■ **Text segment**
((

Blogger Note: New letter for the new year before I head back to work tomorrow. Happy reading!
My dearest John,
What a dear good boy you are to write to me when you feel so miserable, and such a dear letter! But Sweetheart much as I want your letters you must not stay up so late to write them especially when you are not well. I am very glad and thankful your head does not ache but I feel anxious about the condition of your throat. Are you taking any medicine? I get a little green lozenge called the Guaiac Lozenge which has cured the worst sore throat I ever head. If there are any white spots in your throat they will take them away. You ought to be able to get them in Omaha. If I thought you could not I would send you some at once for I know they are good.
I am very glad your work is not so very hard. I hope it will stay light. Today as I was thinking of my Sweetheart I thought of what you said about being good to me. Dearie you have nothing to repay for you are just as good and better to me than I am to you. Your letters are just as dear as they can be and I am so happy to get them. Then to you must work more hours than I and you are very good to me to write so often. But I am so happy to get your letters and each one is precious.
You said in your last letter you were afraid I was doing too much. But I am not. I am busy all the time and do get lots done but I simply will not rush and hurry. So long as I work without rushing, it does not seem to tax my strength. Tonight for the first time in a long while I walked too fast. I only allowed myself ten minutes to work six (long) squares from school to the High School. I feel very well and am well and am keeping my promise.
I am having trouble with my William Beck again. He is lazy this week and was absent several days. When I feel I have done something for her it seems that I am brought face to face with the fact that I haven’t after all. But I suppose I must keep on trying.

))

■ **Problems and tasks**
1 - Sum up the letter to John in two sentences.
2 - Reproduce the letter to John word for word, from "You said in" to "keep on trying.".
3 - Please take the letter to John further, picking up after its last sentence.

(Saved entries)
((

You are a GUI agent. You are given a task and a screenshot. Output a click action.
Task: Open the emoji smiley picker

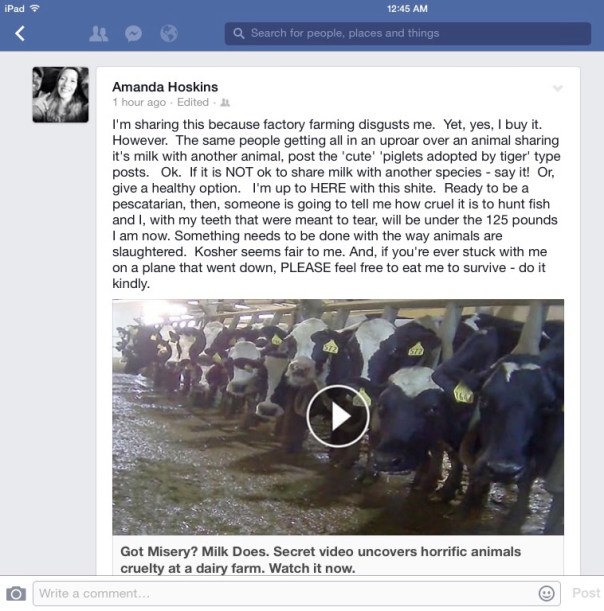[546, 593]
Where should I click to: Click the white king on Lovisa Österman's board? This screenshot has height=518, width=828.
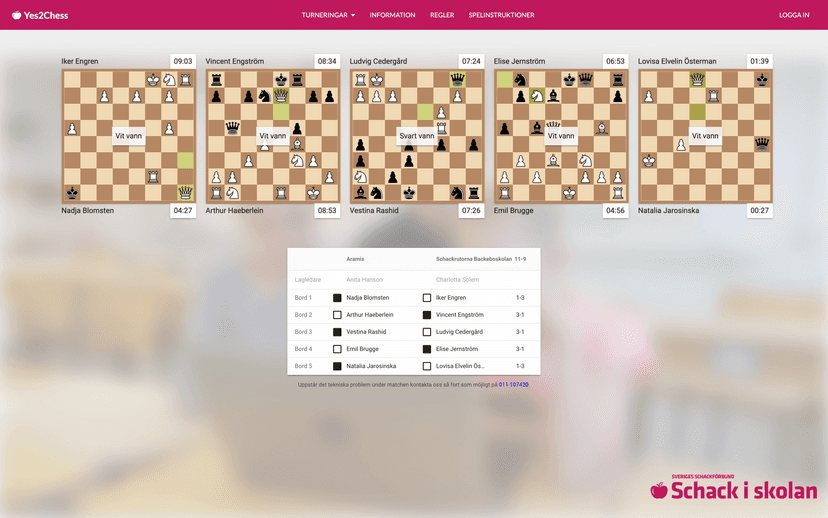pyautogui.click(x=649, y=161)
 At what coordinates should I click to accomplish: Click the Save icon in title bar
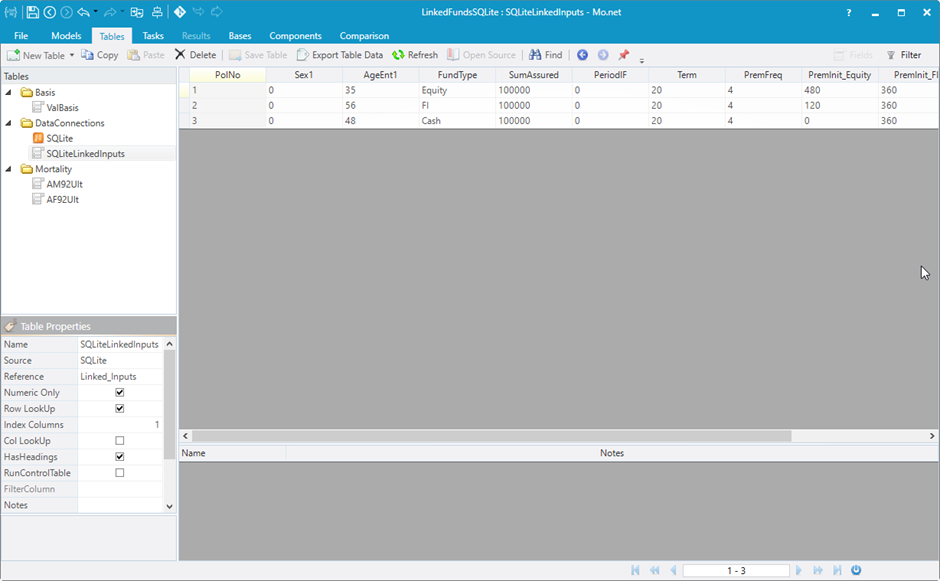pyautogui.click(x=32, y=12)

))

■ **Your written answers**
1 - The writer urges John not to stay up late writing when he is unwell, worries about his throat, and recommends the Guaiac Lozenge. The writer also says that steady work without rushing does not tax their strength, and that William Beck has been lazy this week and absent several days.

2 -
You said in your last letter you were afraid I was doing too much. But I am not. I am busy all the time and do get lots done but I simply will not rush and hurry. So long as I work without rushing, it does not seem to tax my strength. Tonight for the first time in a long while I walked too fast. I only allowed myself ten minutes to work six (long) squares from school to the High School. I feel very well and am well and am keeping my promise.
I am having trouble with my William Beck again. He is lazy this week and was absent several days. When I feel I have done something for her it seems that I am brought face to face with the fact that I haven’t after all. But I suppose I must keep on trying.

3 -
How sweet and beautiful it is to know my Sweetheart enjoys writing to me and Oh how happy I am. But I too wish we would have our own little home and not have to be so far away. It is so hard never to see you for so long a time. I wish it did not have to be.
Sweetheart what a dear goose you are to say I am going to find your letter dull. Your letters are not dull at any time. You know I enjoy getting them far too much to ever think them dull. I was very glad to get this one today for I was Oh so anxious about you and I am still until your throat is well.
Sweetheart you know I never doubted your love but I must not say things that might leave such an impression. I love and trust you too much to ever think of doubting anything you say.
I have a lot more to say but will have to wait until tomorrow. Mother wants me now. Do take care of yourself and get well.
With a heart full of love and best wishes.
Forever your loving,
Blogger Note: She mentions some specific medications here, which I will need to look more into – fascinating what they used to treat different ailments. Also, “dear goose” will be my new favorite endearment.